To establish rate ratios of developing cannabis-induced psychosis associated with predisposition to psychosis and other psychiatric disorders in a first-degree relative and to compare them with the corresponding rate ratios for developing schizophrenia spectrum disorders.
A population-based cohort was retrieved from the Danish Psychiatric Central Register and linked with the Danish Civil Registration System. History of treatment of psychiatric disorder in family members was used as an indicator of predisposition to psychiatric disorder. Rate ratios of cannabis-induced psychosis and schizophrenia associated with predisposition to psychiatric disorders were compared using competing risk analyses.
Nationwide population-based sample of all individuals born in Denmark between January 1,1955, and July 1, 1990 (N = 2,276,309).

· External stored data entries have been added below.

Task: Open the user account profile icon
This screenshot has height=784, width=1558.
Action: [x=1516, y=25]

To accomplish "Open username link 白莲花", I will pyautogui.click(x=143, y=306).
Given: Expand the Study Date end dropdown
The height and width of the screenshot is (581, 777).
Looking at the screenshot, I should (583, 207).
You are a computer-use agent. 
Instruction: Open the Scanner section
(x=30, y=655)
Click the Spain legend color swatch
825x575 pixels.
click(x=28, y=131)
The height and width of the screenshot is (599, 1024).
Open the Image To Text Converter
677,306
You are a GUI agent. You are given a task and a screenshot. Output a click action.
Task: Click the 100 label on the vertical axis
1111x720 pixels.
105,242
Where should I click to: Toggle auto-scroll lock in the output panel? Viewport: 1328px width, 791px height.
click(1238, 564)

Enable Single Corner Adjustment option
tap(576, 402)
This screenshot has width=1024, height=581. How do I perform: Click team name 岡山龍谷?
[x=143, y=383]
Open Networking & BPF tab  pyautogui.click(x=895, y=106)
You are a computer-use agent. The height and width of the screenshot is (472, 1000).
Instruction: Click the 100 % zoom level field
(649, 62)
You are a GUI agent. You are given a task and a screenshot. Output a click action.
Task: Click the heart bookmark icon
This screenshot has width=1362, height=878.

Patients During the 21.9 million person-years of follow-up between 1994 and 2005, 609 individuals received treatment of a cannabis-induced psychosis and 6476 received treatment of a schizophrenia spectrum disorder.
In general, the rate ratios of developing cannabis-induced psychosis and schizophrenia spectrum disorder associated with predisposition to schizophrenia spectrum disorder, other psychoses, and other psychiatric disorders in first-degree relatives were of similar magnitude. However, children with a mother with schizophrenia were at a 5-fold increased risk of developing schizophrenia and a 2.5-fold increased risk of developing cannabis-induced psychosis. The risk of a schizophrenia spectrum disorder following a cannabis-induced psychosis and the timing of onset were unrelated to familial predisposition.
Predisposition to both psychiatric disorders in general and psychotic disorders specifically contributes equally to the risk of later treatment because of schizophrenia and cannabis-induced psychoses. Cannabis-induced psychosis could be an early sign of schizophrenia rather than a distinct clinical entity.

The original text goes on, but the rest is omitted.